De la superstition à la tradition perpétuée : que reste-t-il aujourd’hui ?

Si la rationalité moderne a dissipé bien des peurs, un héritage discret ouvert subsiste. Pour preuve : la popularité intacte des « eaux miraculeuses » lors des grandes sécheresses (les fontaines de La Roque-Gageac et de Castelnaud voient ainsi affluer des visiteurs lors d’étés particulièrement secs), ou les « marchés aux herbes de la Saint-Jean » dans plusieurs villages du secteur.

  • Le folklore comme attrait touristique : Chaque été, visites guidées nocturnes et randonnées à thèmes (par ex. « Sur les traces de la Dame blanche du Céou ») sont l’occasion de renouer avec ces traditions, armés de lampions ou de contes locaux.
  • L’influence dans le bâti et la toponymie : Plusieurs noms de lieux autour de Castelnaud se réfèrent à des épisodes ou peurs anciennes – « La Croix aux Loups » (ancien carrefour réputé hanté), « Le Saut du Diable » (rocher abrupt où la légende veut que le diable ait laissé son empreinte).
  • L’école du patrimoine oral : Ateliers, enregistrements auprès des anciens, et expositions (notamment au musée de la La Roque-Gageac) participent à transmettre ce vécu aux nouvelles générations, comme lors du « festival des contes et croyances » organisé depuis 2016.

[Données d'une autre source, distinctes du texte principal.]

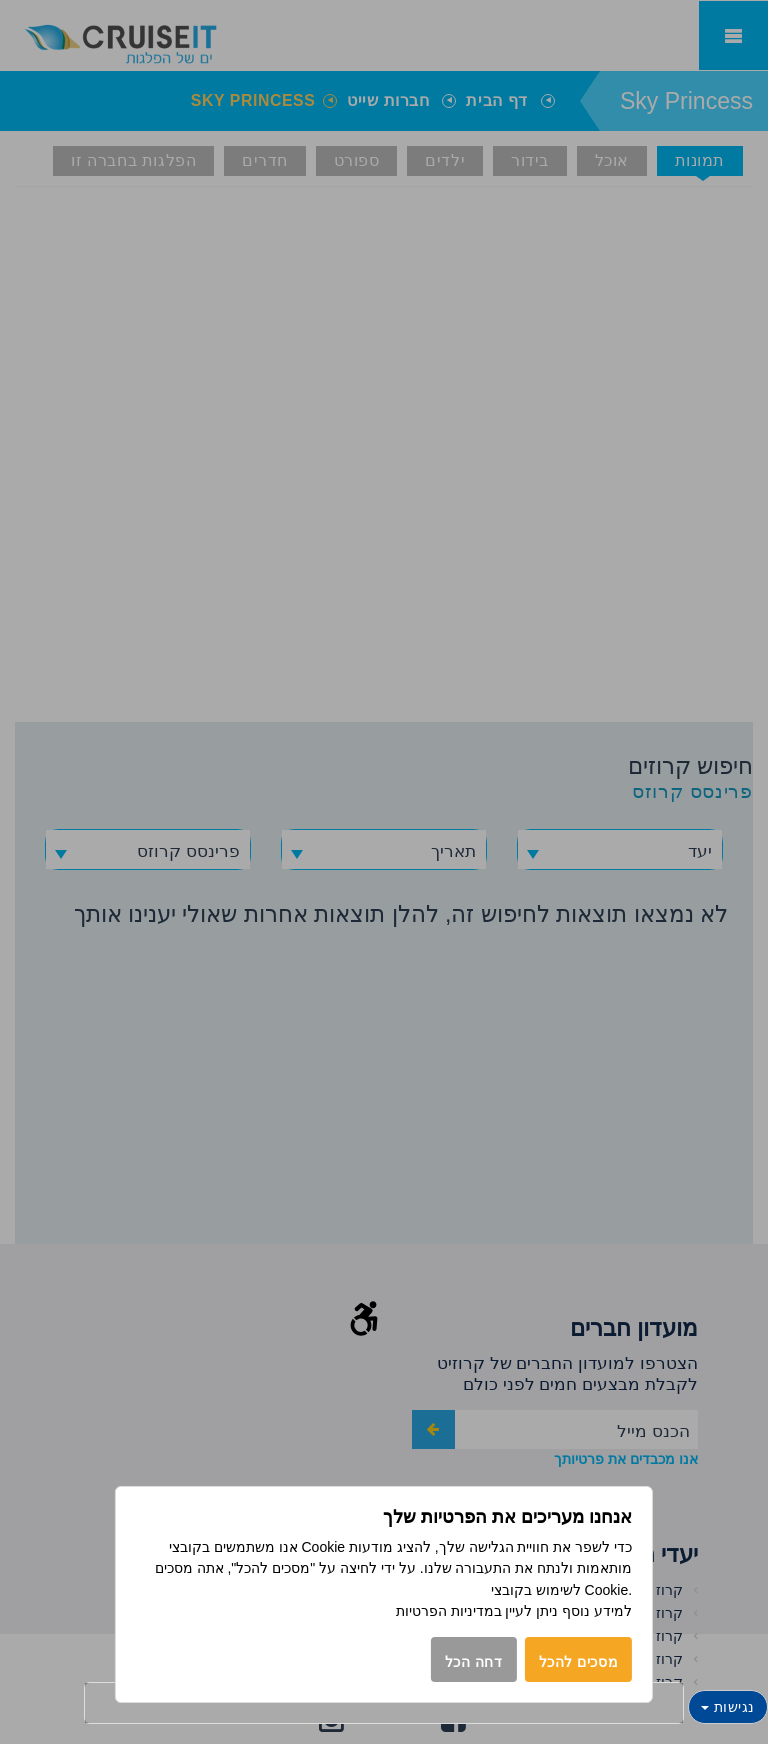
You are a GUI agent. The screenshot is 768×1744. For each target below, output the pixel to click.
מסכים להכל (579, 1662)
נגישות (728, 1707)
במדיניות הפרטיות (449, 1611)
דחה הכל (474, 1662)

Pour aller plus loin : ressources à consulter

Du cimetière à la fontaine, des rives du Céou aux marchés estivaux, les villages autour de Castelnaud-La-Chapelle sont façonnés par ce subtil héritage. Si l’on n’y croise plus la « bête du moulin » ou les « masques » qui effraient les enfants, ces légendes témoignent d’une manière de regarder le monde, empreinte de respect envers la nature, le mystère et la communauté. Ce terreau fait encore vibrer ce coin du Périgord, où chaque ruelle et chaque hameau gardent une part d’indicible et de merveilleux.